Segment Start: RECORDS FOR THE EXERCISE
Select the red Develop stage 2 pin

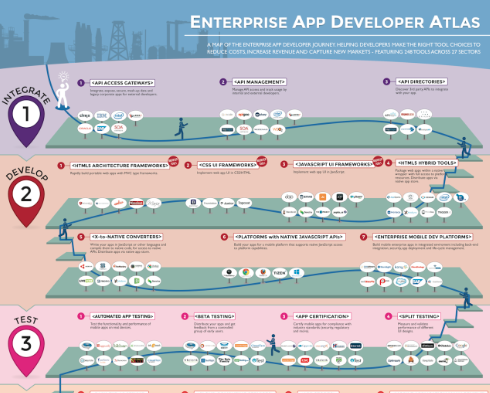point(26,201)
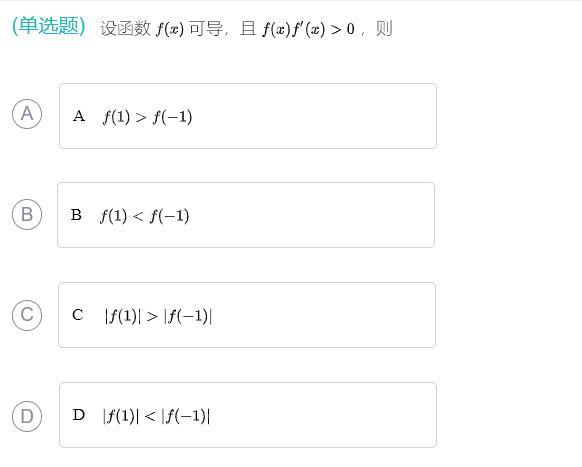Click the word 则 ending the question

pos(384,29)
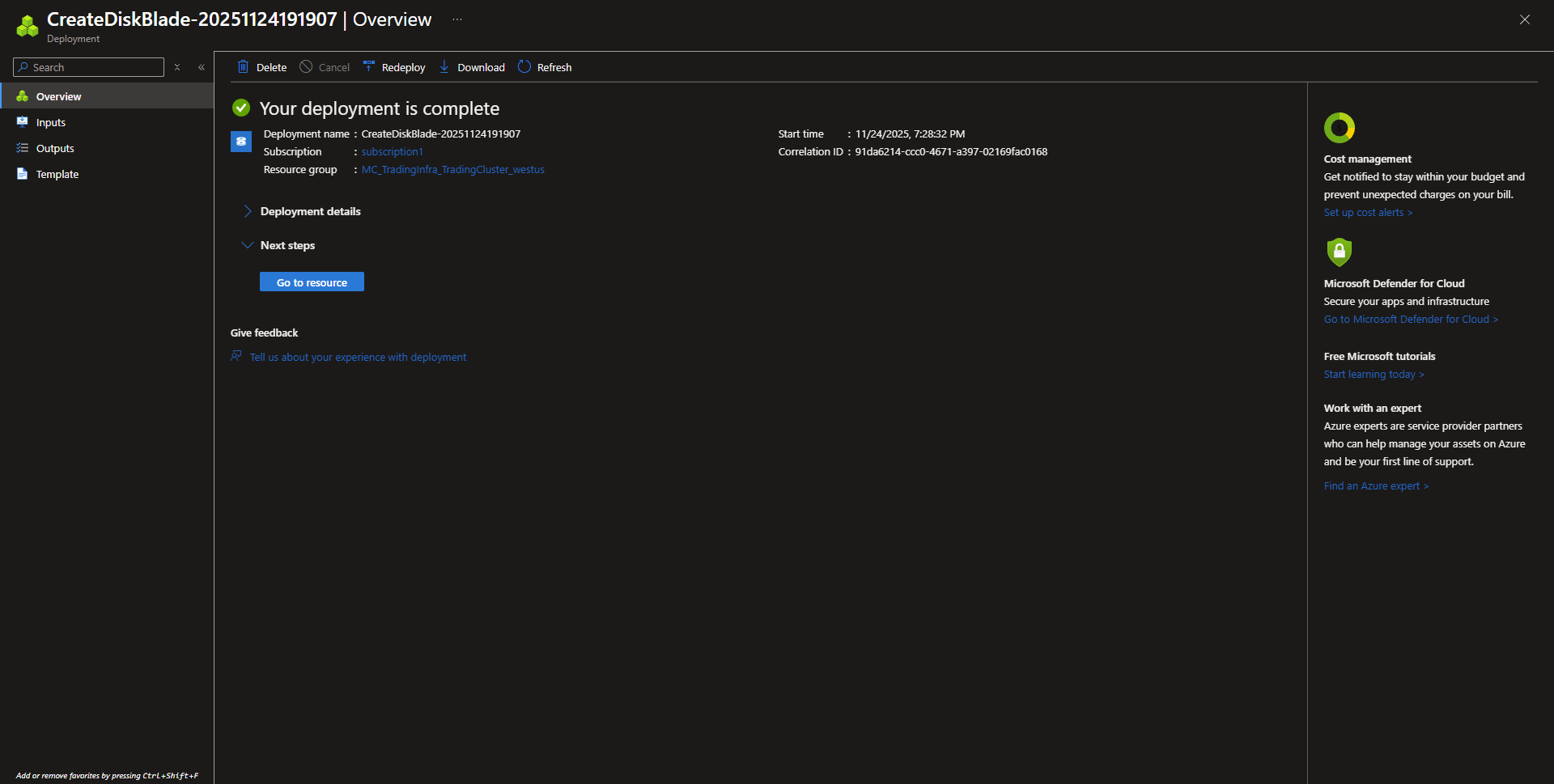The height and width of the screenshot is (784, 1554).
Task: Click the Cost management donut icon
Action: pyautogui.click(x=1339, y=128)
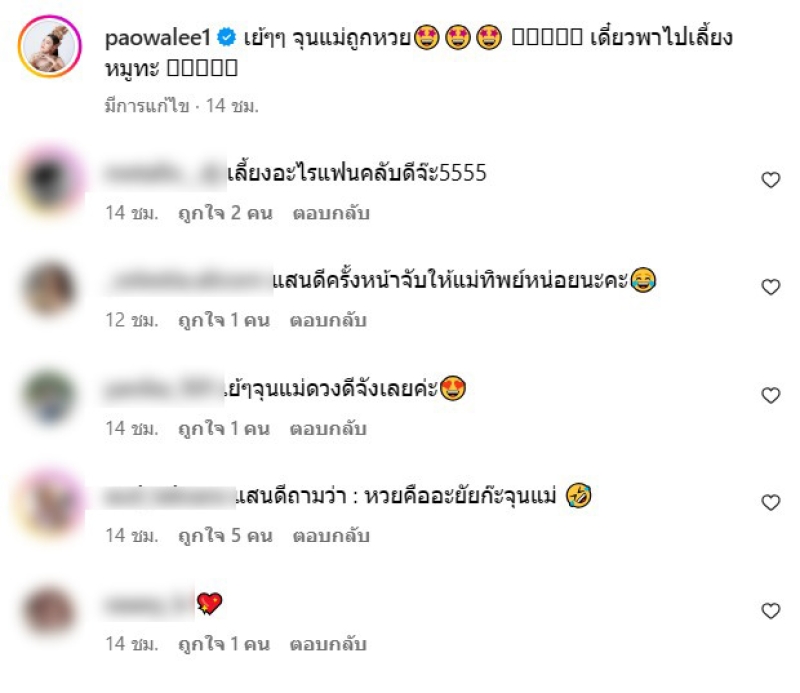Image resolution: width=800 pixels, height=693 pixels.
Task: Open paowalee1 profile picture
Action: (x=49, y=46)
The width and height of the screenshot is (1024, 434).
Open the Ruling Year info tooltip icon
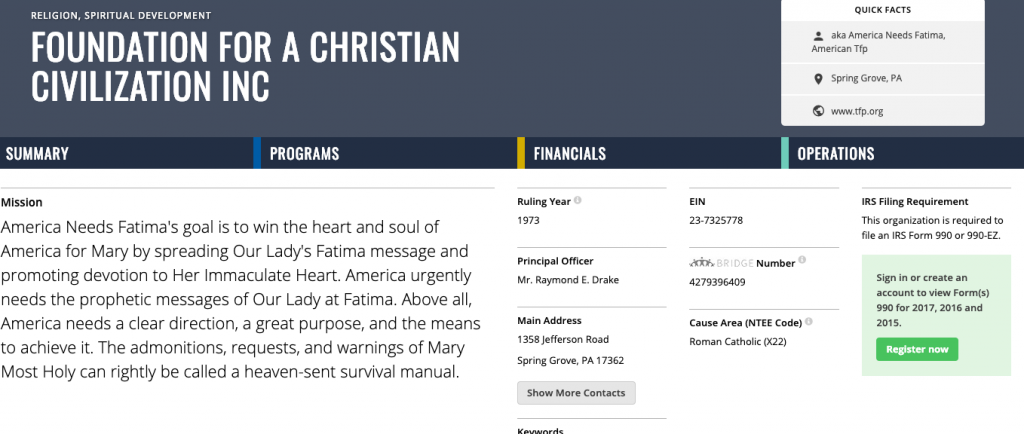click(x=577, y=201)
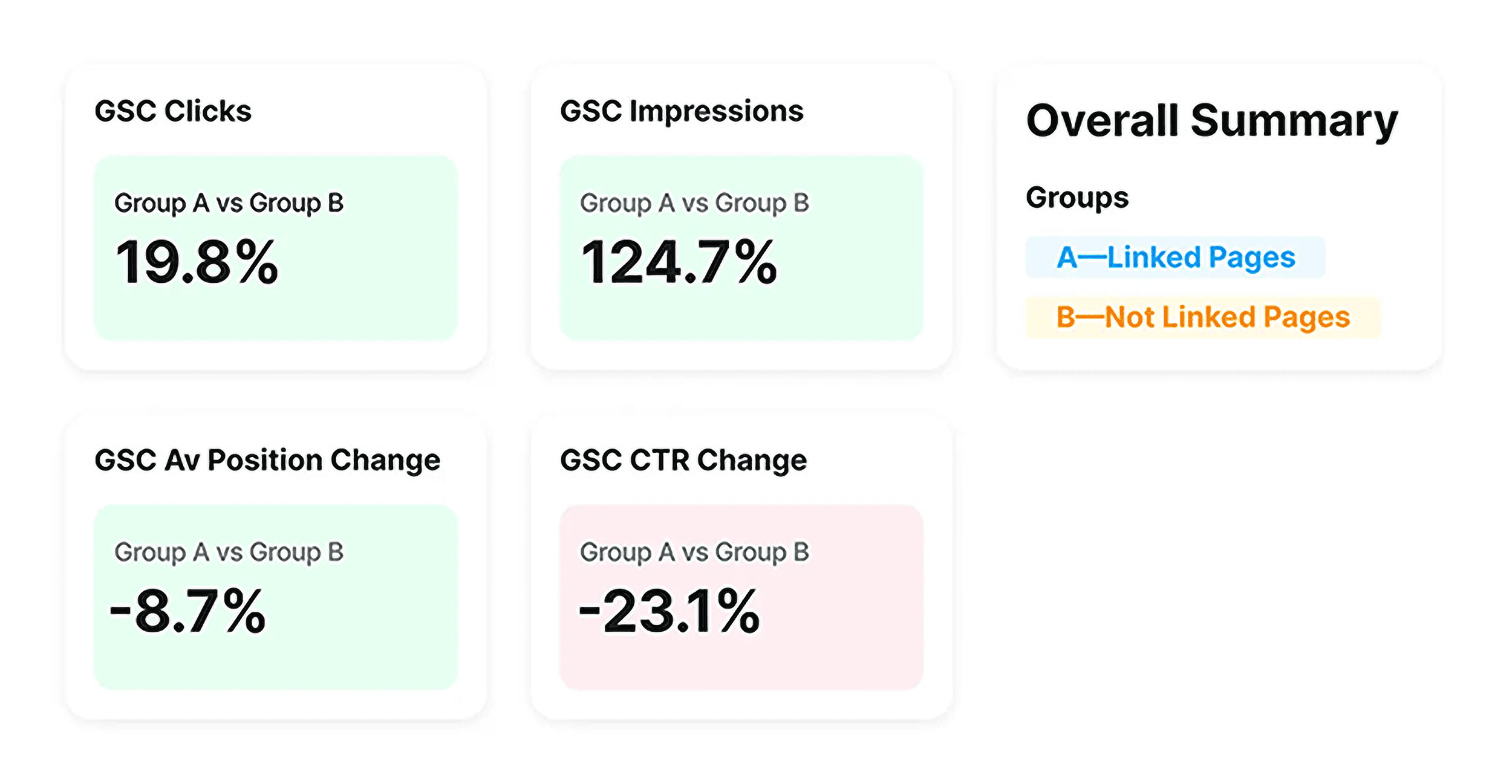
Segment End: RECORDS FOR THE EXERCISE
→ **WHAT TO WORK ON**:
The expected output is each entry given again word for word, with pictures dropped.

→ **WRITTEN RESPONSE**:
Select the red Develop stage 2 pin

point(26,201)
Click the word 则 ending the question

pos(384,29)
The height and width of the screenshot is (784, 1554).
Task: Click the Cost management donut icon
Action: pyautogui.click(x=1339, y=128)
Image resolution: width=800 pixels, height=693 pixels.
Task: Open paowalee1 profile picture
Action: (x=49, y=46)
The width and height of the screenshot is (1024, 434).
Open the Ruling Year info tooltip icon
click(x=577, y=201)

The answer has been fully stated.